GIVEN ENTRIES =
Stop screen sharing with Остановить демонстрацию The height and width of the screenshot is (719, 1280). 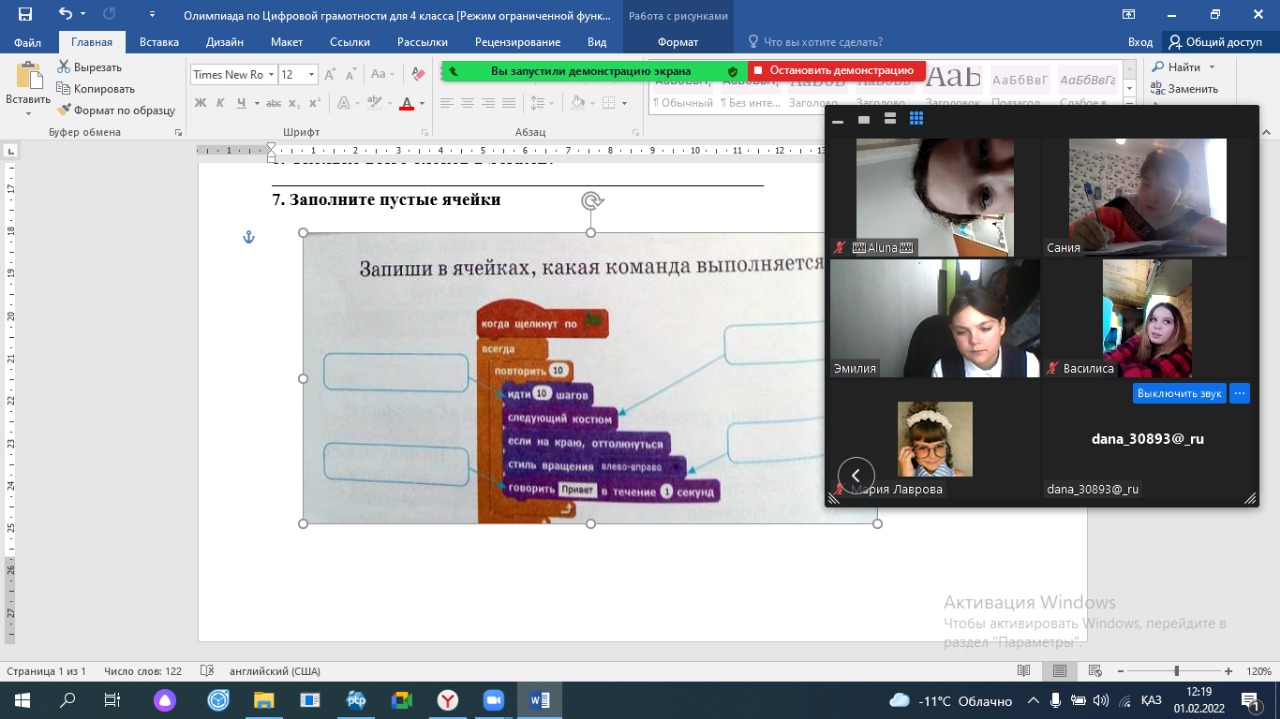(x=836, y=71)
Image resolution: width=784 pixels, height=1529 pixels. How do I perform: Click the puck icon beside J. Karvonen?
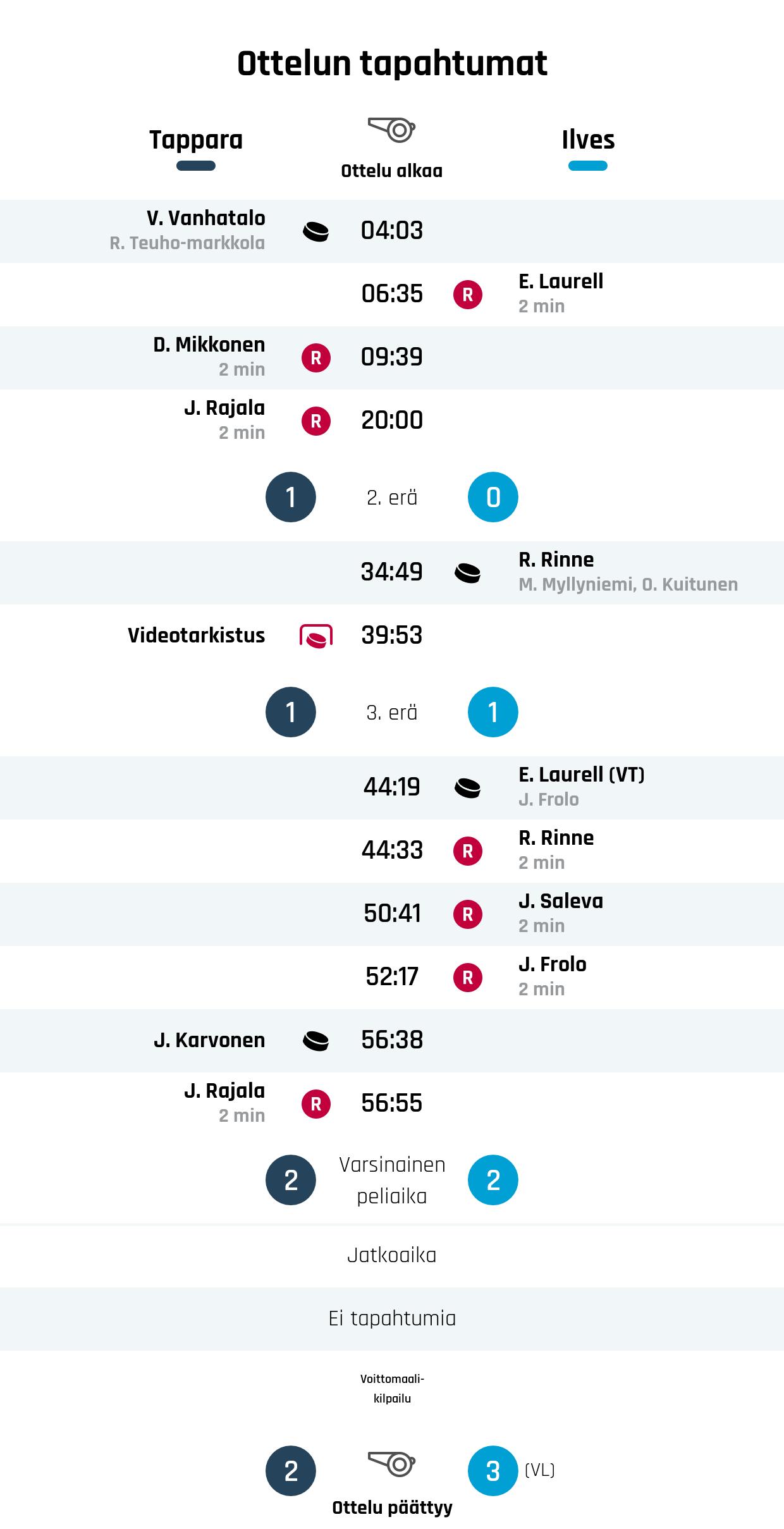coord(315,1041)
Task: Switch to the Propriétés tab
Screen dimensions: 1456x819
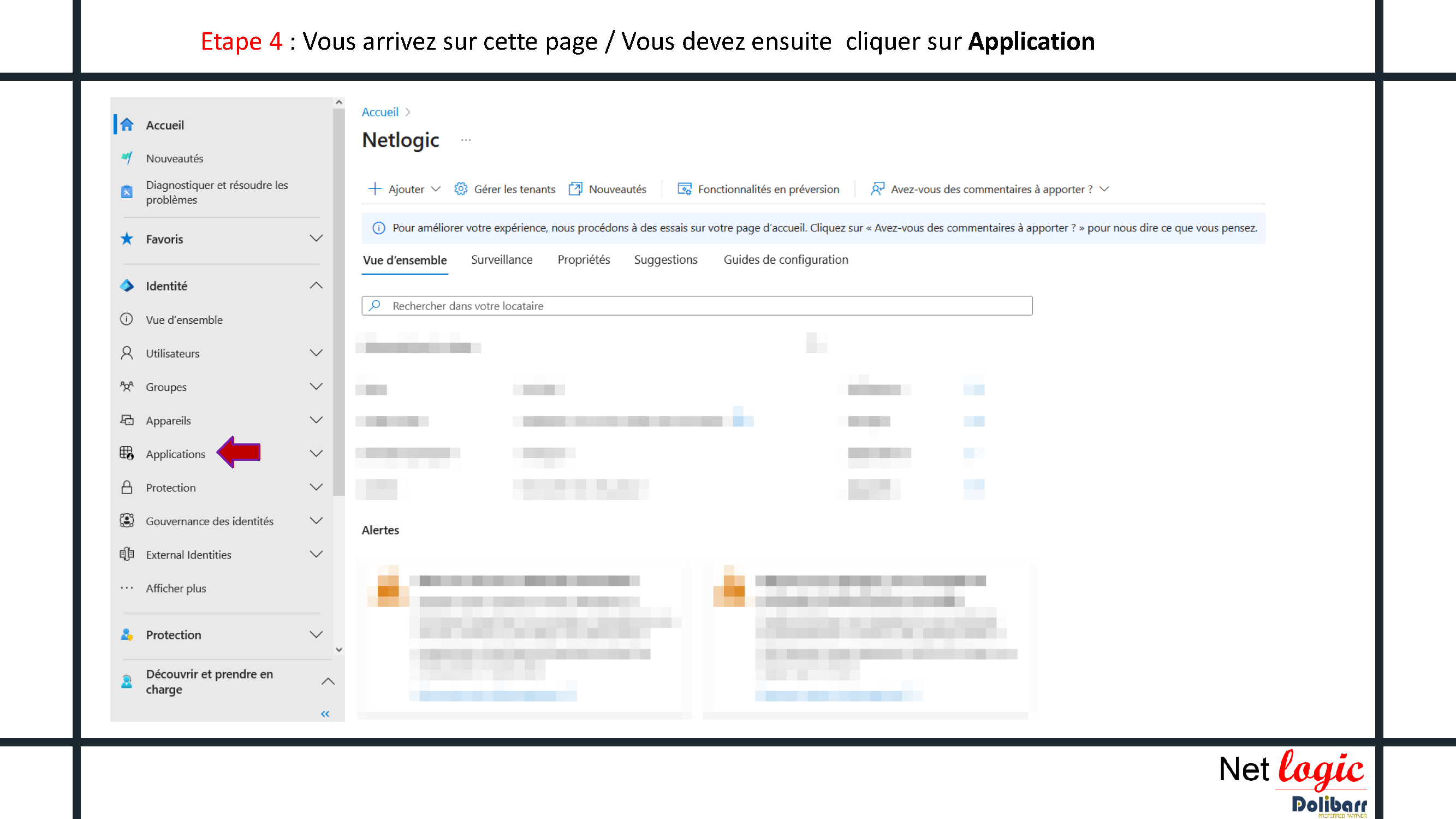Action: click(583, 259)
==
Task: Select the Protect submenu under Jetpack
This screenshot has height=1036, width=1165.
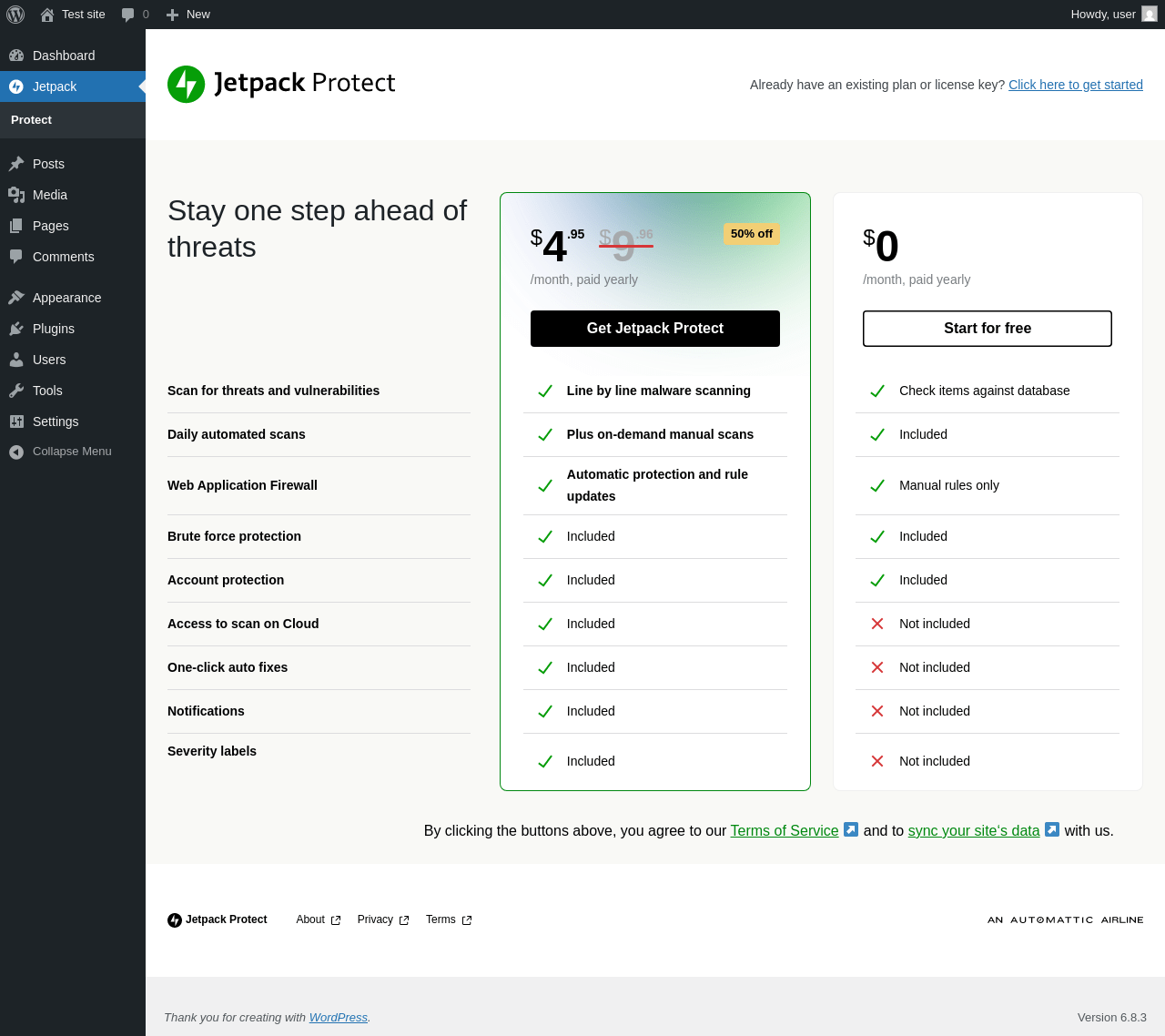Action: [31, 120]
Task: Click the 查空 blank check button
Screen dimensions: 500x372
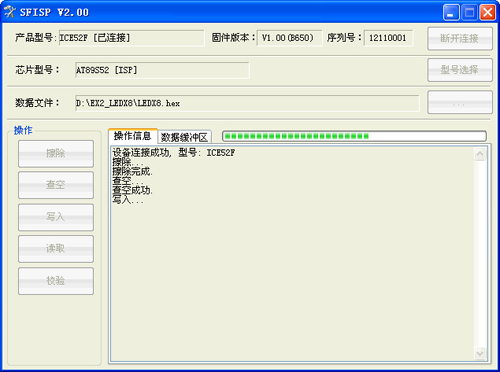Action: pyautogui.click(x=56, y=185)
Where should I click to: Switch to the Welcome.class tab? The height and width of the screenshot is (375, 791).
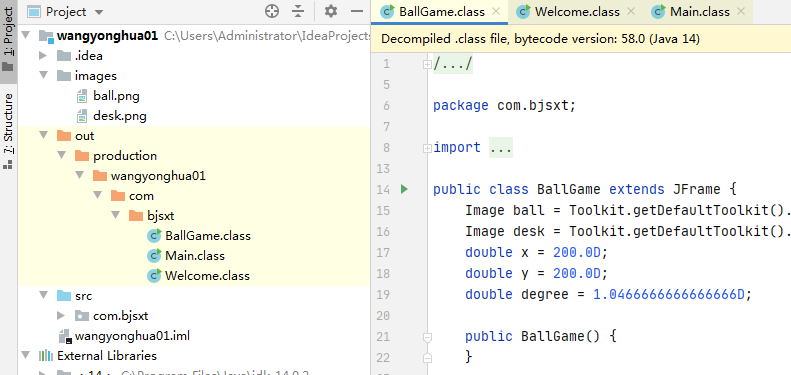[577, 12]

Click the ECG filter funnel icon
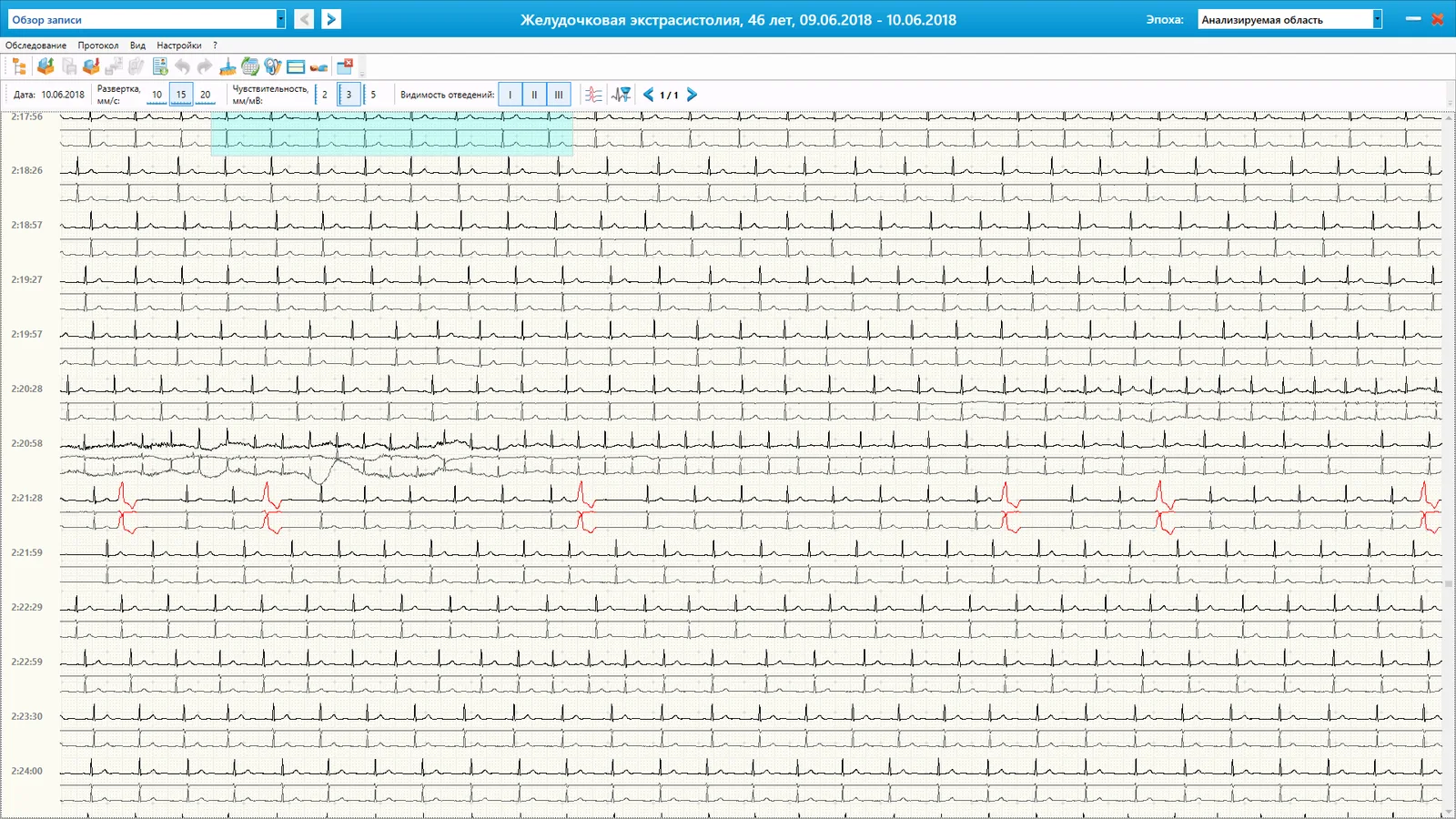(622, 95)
...
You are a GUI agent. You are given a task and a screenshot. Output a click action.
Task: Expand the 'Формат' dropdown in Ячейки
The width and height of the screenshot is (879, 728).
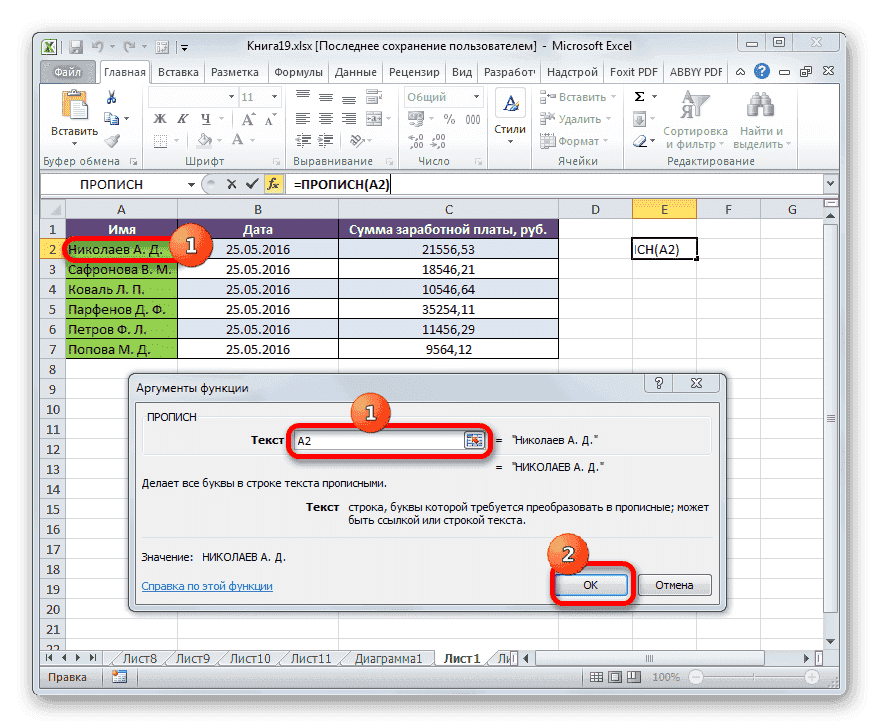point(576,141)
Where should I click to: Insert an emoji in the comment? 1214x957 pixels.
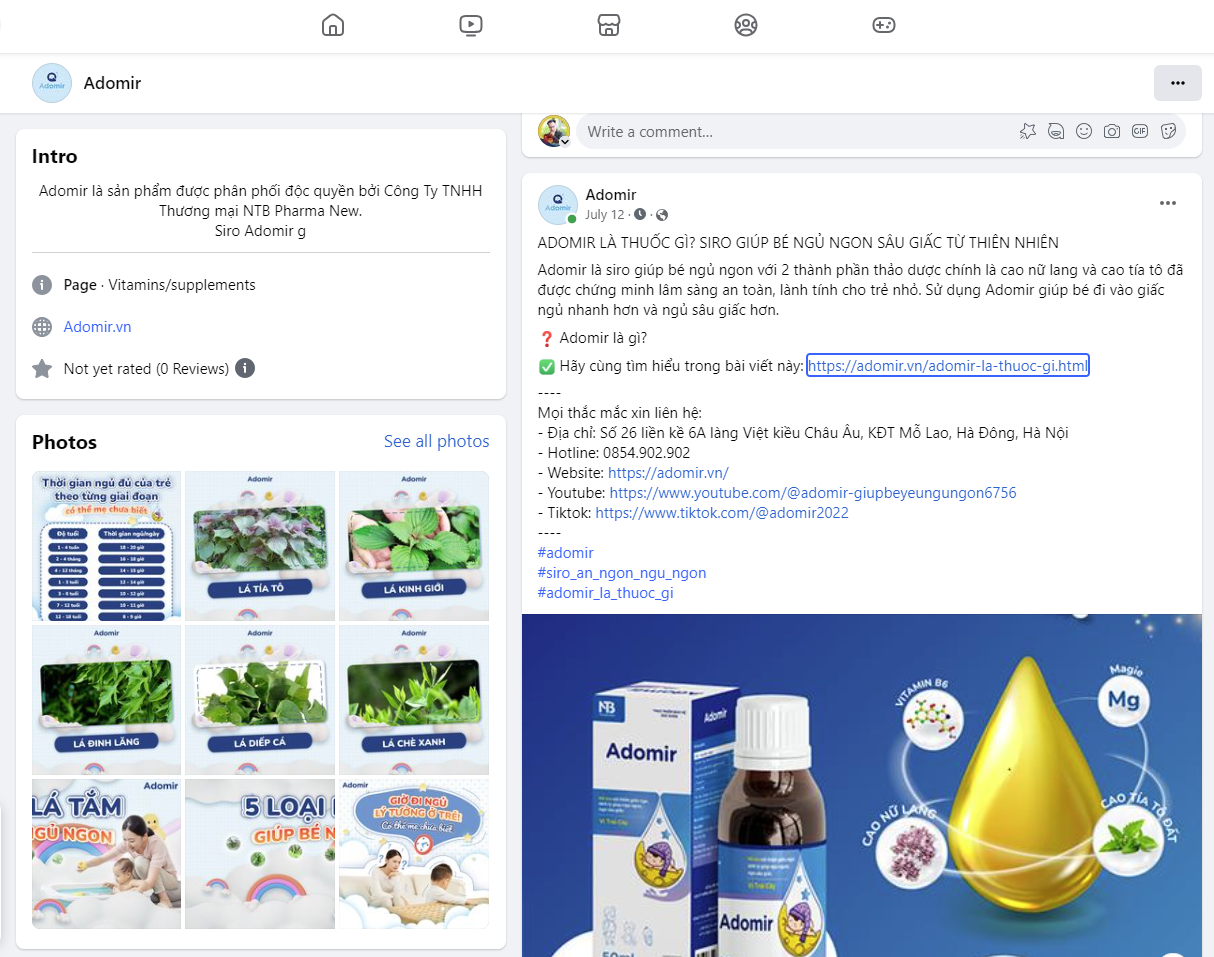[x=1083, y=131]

AIM OF THE TASK = Count the lines in the records that contain the string "Where". Case counts. Reply with the number alone.

EXERCISE ANSWER = 2